John Grimshaw (2018)

Recommended citation
Grimshaw, J. (2018), 'Staphylea trifolia' from the website Trees and Shrubs Online (treesandshrubsonline.org/articles/staphylea/staphylea-trifolia/). Accessed 2024-04-18.

Common Names

  • American Bladdernut

Suckering shrub 2–4(–5–9) m. Leaves with 3 or occasionally 5 leaflets; dark green and glabrous or sparsely hairy above, downy with pale hairs below: leaflets 4.5–13 cm, elliptic to broadly obovate, margins serrulate to serrate, apex acuminate. Flowers bell-shaped; sepals pale greenish, greenish pink to pale pink to whitish, 4–7 mm; petals spathulate, 6–8 mm, apex recurved; filaments not or barely exserted, 6–8 mm, equal to or slightly longer than petals, basally villous; styles villous, more or less equal to stamens. Capsules obovoid, 3–5 cm, with three locules: seeds yellowish, 5 mm. Flora of North America, Krüssmann (1986), Bean (1981).

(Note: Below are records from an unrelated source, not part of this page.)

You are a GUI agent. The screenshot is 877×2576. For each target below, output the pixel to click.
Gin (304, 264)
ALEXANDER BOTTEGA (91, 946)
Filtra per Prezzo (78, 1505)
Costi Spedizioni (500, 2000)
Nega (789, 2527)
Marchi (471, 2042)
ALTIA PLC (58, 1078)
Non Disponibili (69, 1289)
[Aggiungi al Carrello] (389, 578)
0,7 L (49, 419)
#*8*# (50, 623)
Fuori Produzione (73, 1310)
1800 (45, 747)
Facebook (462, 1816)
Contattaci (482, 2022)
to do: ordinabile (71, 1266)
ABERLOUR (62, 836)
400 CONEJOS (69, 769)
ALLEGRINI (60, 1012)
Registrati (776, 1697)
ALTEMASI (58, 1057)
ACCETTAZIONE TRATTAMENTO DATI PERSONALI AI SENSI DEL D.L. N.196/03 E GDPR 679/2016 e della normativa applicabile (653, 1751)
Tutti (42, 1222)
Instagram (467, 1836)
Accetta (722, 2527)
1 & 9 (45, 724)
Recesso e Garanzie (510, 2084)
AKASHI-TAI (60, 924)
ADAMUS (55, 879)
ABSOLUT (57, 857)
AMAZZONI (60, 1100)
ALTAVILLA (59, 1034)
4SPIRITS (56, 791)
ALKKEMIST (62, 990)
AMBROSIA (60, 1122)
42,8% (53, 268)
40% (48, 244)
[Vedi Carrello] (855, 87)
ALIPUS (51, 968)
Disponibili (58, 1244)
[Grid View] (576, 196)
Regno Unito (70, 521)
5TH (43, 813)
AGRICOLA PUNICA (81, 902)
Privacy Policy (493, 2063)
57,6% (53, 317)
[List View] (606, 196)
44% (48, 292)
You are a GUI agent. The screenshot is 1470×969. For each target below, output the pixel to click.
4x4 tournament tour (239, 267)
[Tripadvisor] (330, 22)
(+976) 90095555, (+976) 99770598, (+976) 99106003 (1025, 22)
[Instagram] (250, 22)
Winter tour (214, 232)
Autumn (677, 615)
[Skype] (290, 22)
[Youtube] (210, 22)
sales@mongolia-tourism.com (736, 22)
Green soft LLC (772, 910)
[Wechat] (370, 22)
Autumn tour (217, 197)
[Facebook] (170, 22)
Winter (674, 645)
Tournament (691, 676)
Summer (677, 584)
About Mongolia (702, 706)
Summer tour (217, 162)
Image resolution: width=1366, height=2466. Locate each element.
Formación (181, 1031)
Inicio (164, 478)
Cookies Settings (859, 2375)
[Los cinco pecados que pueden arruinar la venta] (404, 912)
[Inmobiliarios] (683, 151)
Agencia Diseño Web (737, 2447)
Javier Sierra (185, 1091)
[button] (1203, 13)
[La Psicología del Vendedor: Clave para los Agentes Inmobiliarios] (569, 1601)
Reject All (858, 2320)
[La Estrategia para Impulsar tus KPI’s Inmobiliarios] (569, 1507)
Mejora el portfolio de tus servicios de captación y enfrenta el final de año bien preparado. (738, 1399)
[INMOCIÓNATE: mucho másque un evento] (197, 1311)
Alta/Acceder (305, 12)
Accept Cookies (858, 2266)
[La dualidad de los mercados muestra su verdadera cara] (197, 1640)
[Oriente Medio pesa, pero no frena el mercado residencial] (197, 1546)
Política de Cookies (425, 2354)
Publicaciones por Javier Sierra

Distribution  Canada Ontario, Quebec, United States Alabama, Arkansas, Connecticut, Delaware, D.C., Florida, Georgia, Illinois, Indiana, Iowa, Kansas, Kentucky, Louisiana, Maryland, Massachusetts, Michigan, Minnesota, Mississippi, Missouri, Montana, Nebraska, New Hampshire, New Jersey, New York, North Carolina, Ohio, Oklahoma, Pennsylvania, South Carolina, Tennessee, Vermont, Virginia, West Virginia, Wisconsin.

Habitat Deciduous forests, often humid, often at bases of rocky slopes, floodplain woods, thickets, stream banks; 0–1000 m.

USDA Hardiness Zone 4-8

RHS Hardiness Rating H7

Conservation status Not evaluated (NE)

Taxonomic note The relationship of Staphylea trifolia with the northern Mexican S. pringlei S. Watson remains to be determined (Flora of North America). A plant labelled S. trifolia f. pyriformis is cultivated at Kew and the Sir Harold Hillier Gardens, but the name does not appear in the literature.

Although usually a shrub of moderate height, S. trifolia can become a small tree up to 9 m tall, but as Sternberg (2004) notes it is usually an inconspicuous understorey species. Similarly, in the garden it has little presence – ‘not a highly valued garden plant’ according to Krüssmann (1986), on account of its dowdy flowers, and although cultivated in Europe since the early seventeenth century it is seldom seen. Its downy leaves at least make it recognisable.